Stored data

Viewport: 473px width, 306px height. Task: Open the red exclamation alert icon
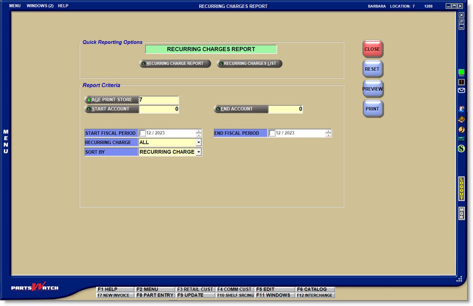pyautogui.click(x=461, y=82)
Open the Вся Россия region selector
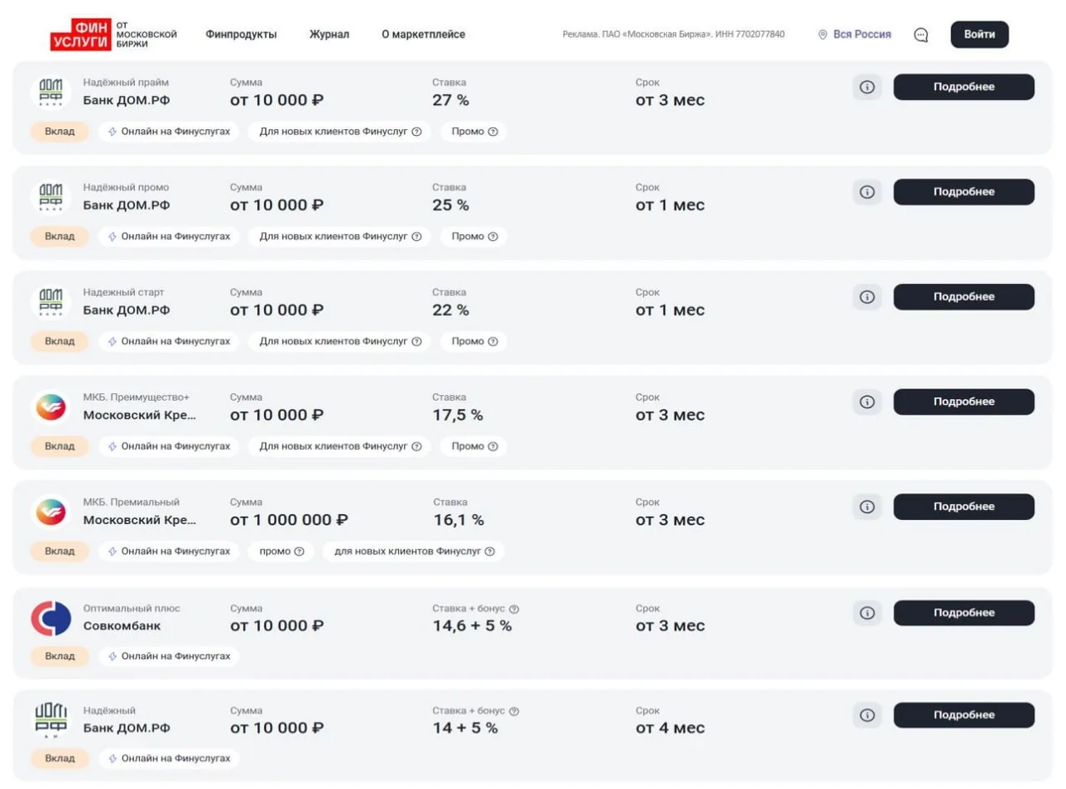The image size is (1066, 789). click(x=854, y=35)
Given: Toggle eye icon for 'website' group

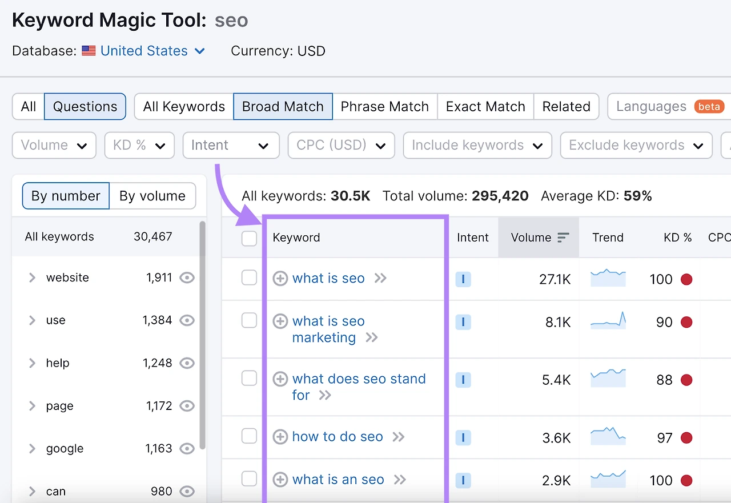Looking at the screenshot, I should pyautogui.click(x=187, y=278).
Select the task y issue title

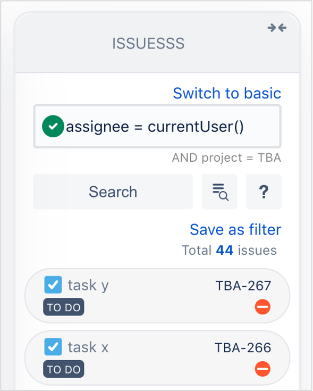pos(88,285)
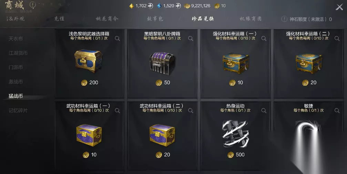Click the info icon beside 神石额度
Image resolution: width=347 pixels, height=174 pixels.
pos(284,19)
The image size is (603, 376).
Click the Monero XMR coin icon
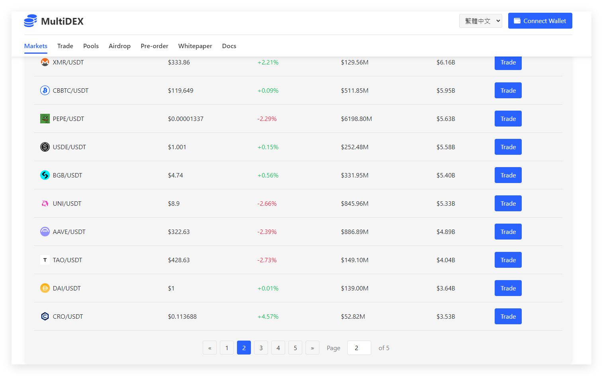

Task statement
Your task is to repeat the entries above exactly, omitting the pictures.

Completed task
Viewport: 473px width, 306px height. Task: Open the red exclamation alert icon
pyautogui.click(x=461, y=82)
Open the Вся Россия region selector
The image size is (1066, 789). click(x=854, y=35)
Given: Toggle eye icon for 'website' group

Looking at the screenshot, I should pyautogui.click(x=187, y=278).
Select the task y issue title

pos(88,285)
Click the info icon beside 神石额度
Image resolution: width=347 pixels, height=174 pixels.
pos(284,19)
The image size is (603, 376).
Click the Monero XMR coin icon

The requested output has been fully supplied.